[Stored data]
_____

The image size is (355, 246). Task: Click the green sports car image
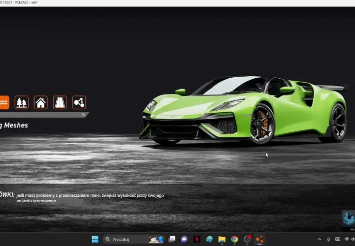245,110
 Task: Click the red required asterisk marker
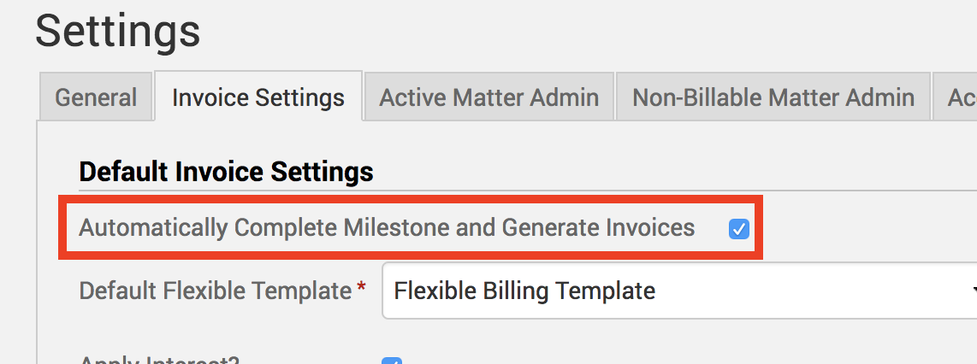(x=361, y=288)
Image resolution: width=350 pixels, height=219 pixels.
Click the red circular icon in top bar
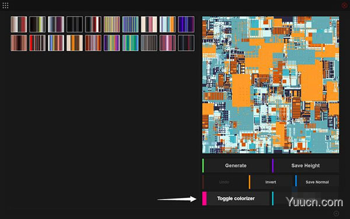[x=344, y=5]
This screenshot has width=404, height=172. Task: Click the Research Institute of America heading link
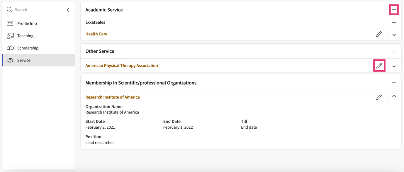112,97
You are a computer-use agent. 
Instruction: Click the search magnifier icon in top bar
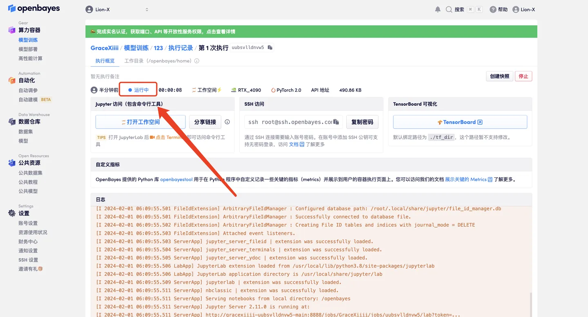(x=450, y=9)
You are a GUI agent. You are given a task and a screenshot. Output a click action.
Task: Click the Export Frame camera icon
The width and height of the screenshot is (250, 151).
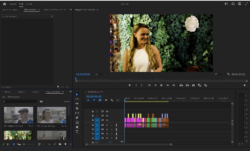[193, 85]
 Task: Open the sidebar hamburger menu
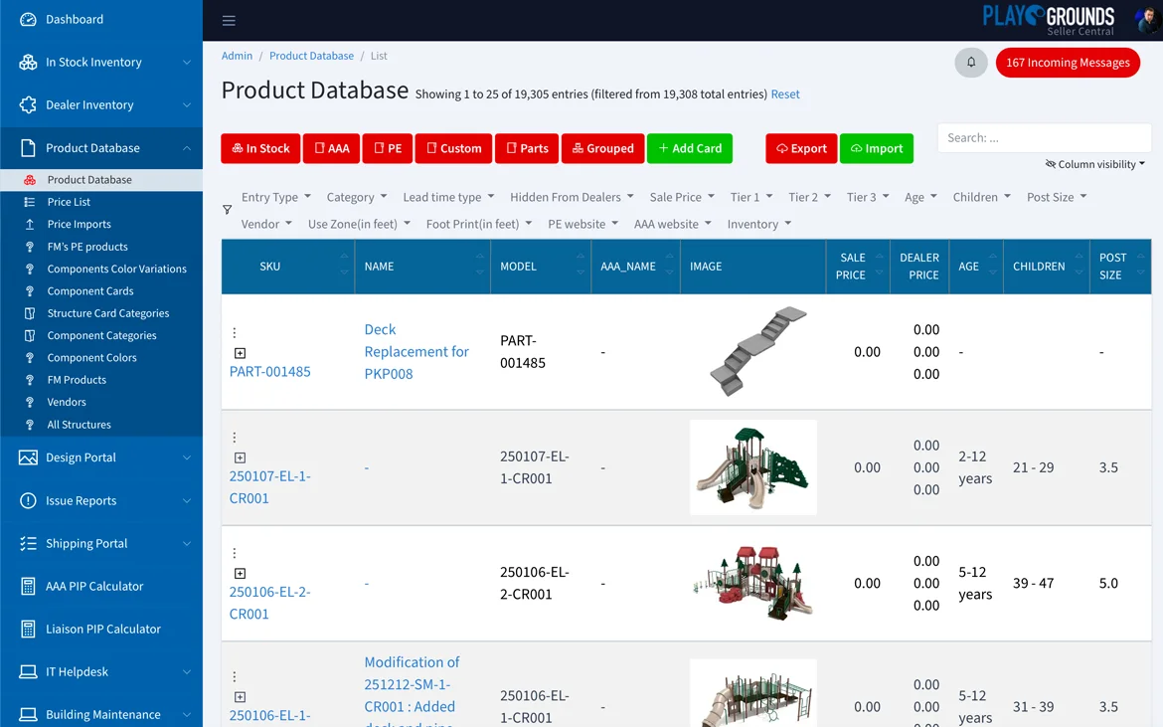tap(229, 20)
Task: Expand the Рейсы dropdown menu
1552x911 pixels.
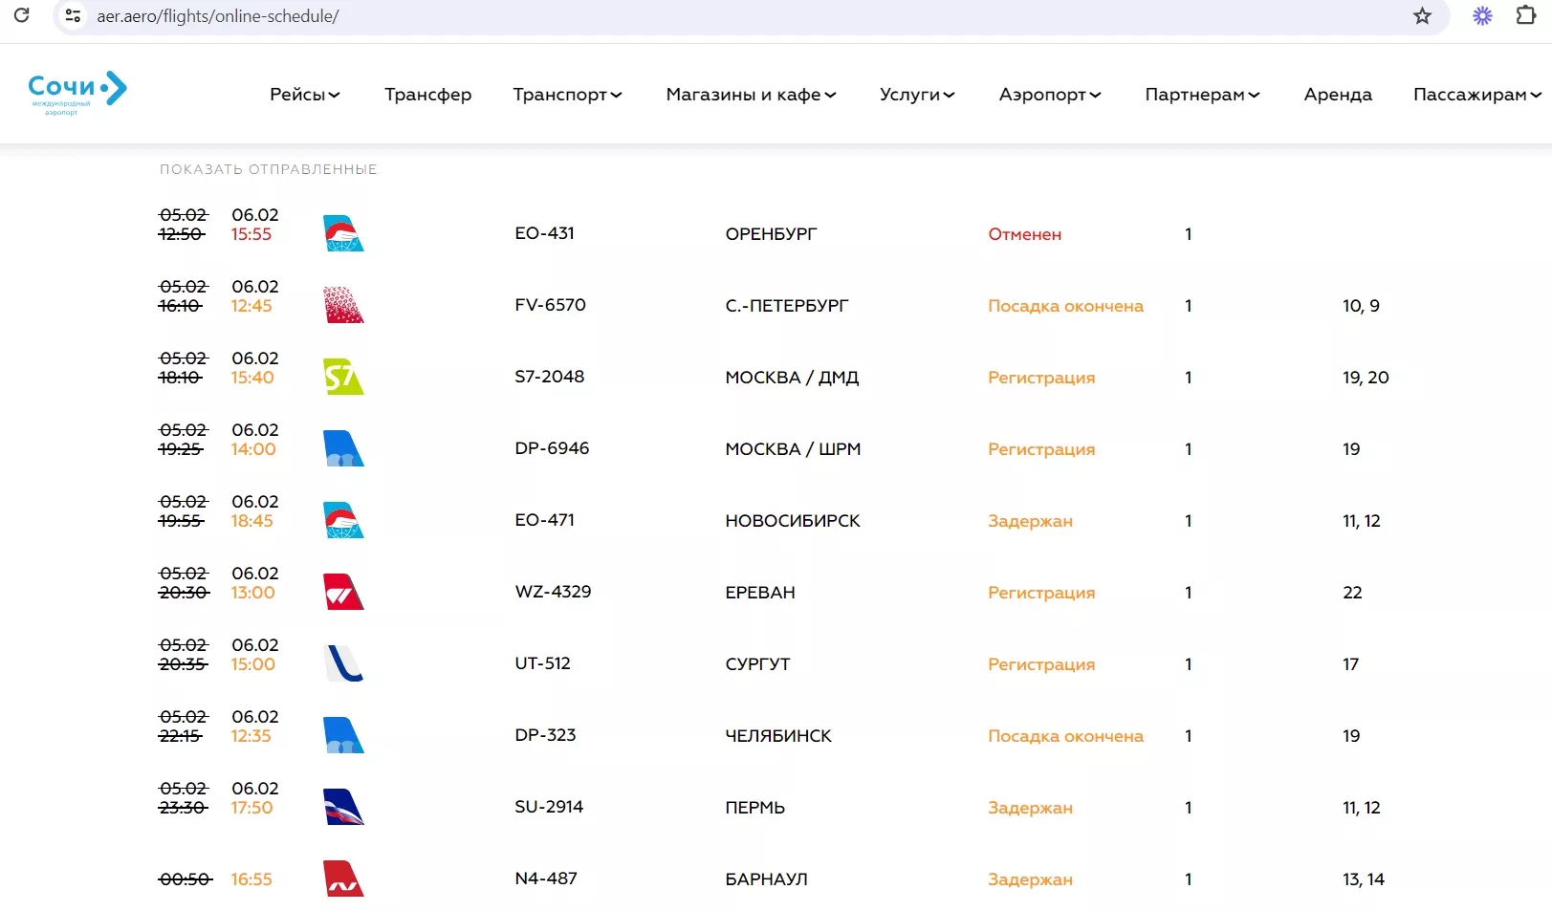Action: click(x=304, y=94)
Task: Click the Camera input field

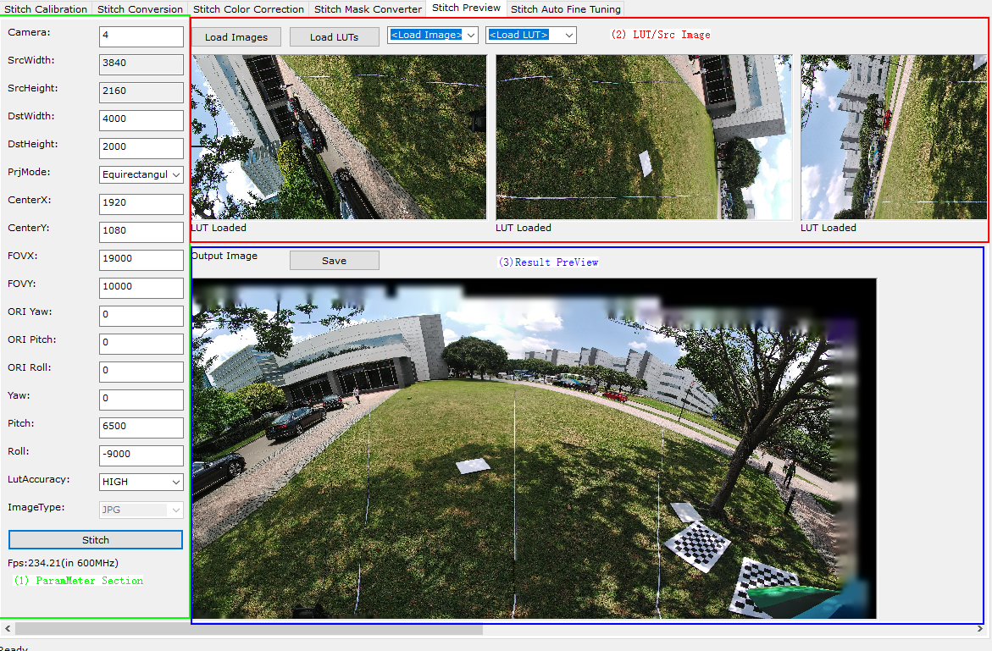Action: pyautogui.click(x=141, y=36)
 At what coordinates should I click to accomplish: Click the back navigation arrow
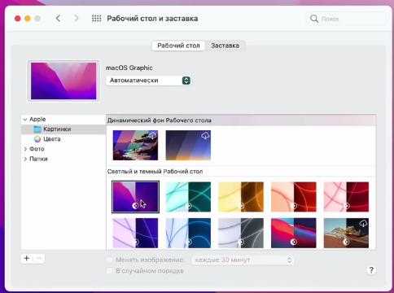click(x=58, y=19)
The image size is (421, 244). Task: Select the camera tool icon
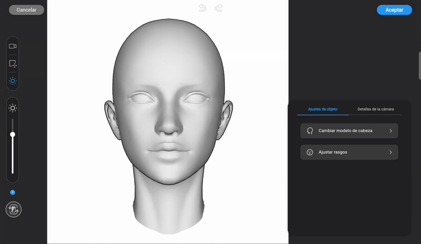[13, 46]
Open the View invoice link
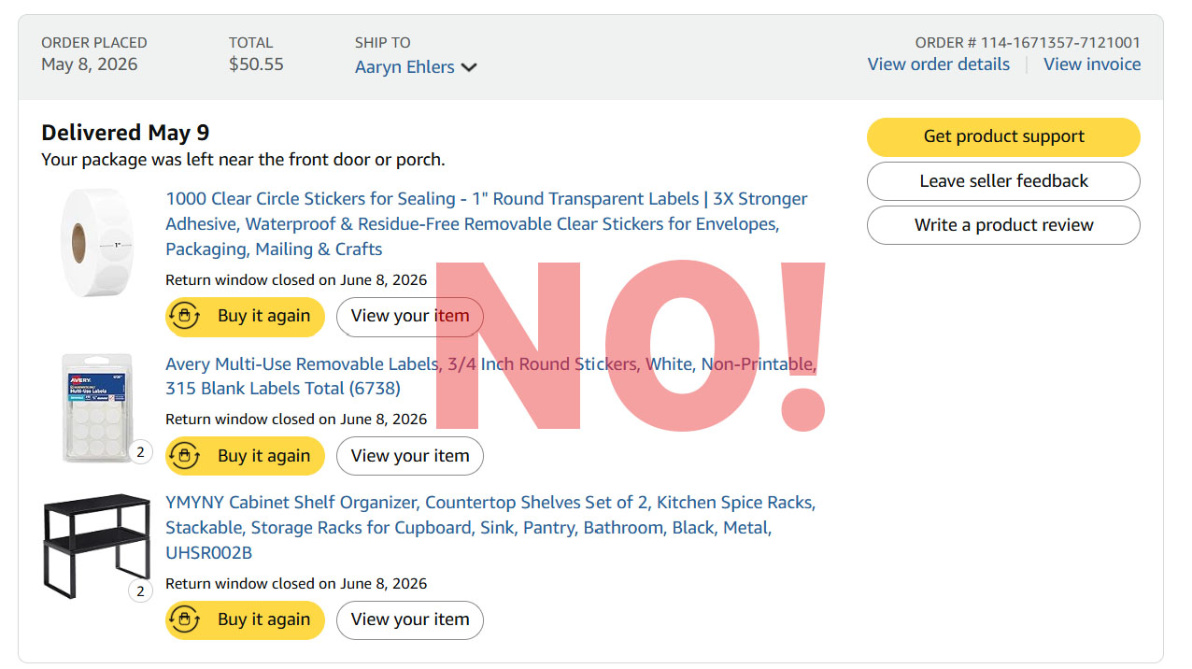This screenshot has width=1192, height=669. [1092, 64]
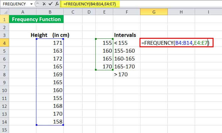Select the Height (in cm) header cell

[50, 35]
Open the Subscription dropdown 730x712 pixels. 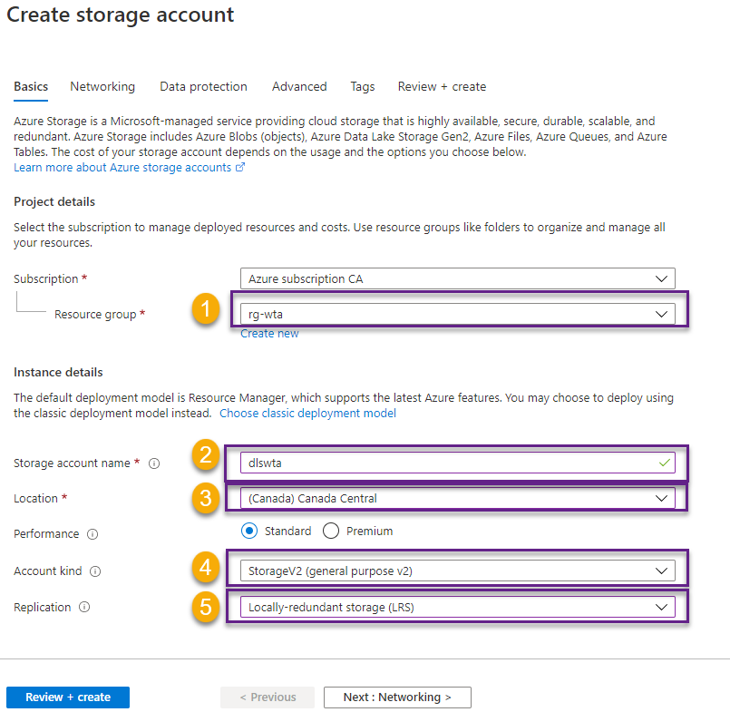click(x=457, y=279)
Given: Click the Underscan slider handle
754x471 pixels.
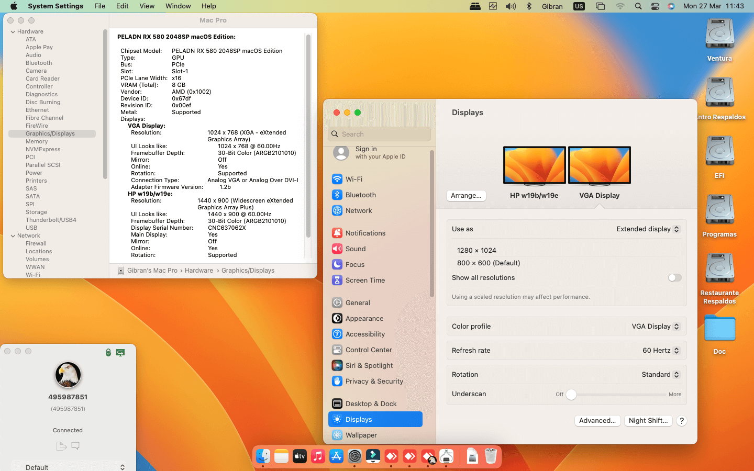Looking at the screenshot, I should (x=571, y=395).
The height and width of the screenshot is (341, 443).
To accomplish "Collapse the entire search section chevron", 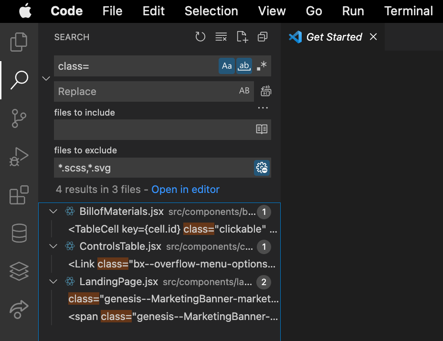I will [46, 78].
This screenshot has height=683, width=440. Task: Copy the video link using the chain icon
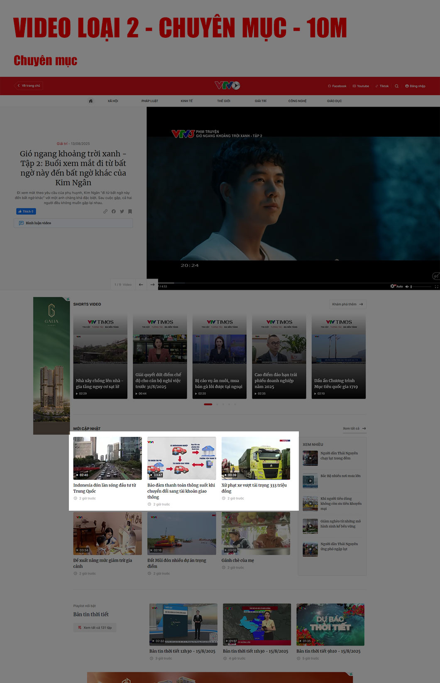105,212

_____

Looking at the records, how many lines include "agent"? Respond with the number only.

Reply to the task:
2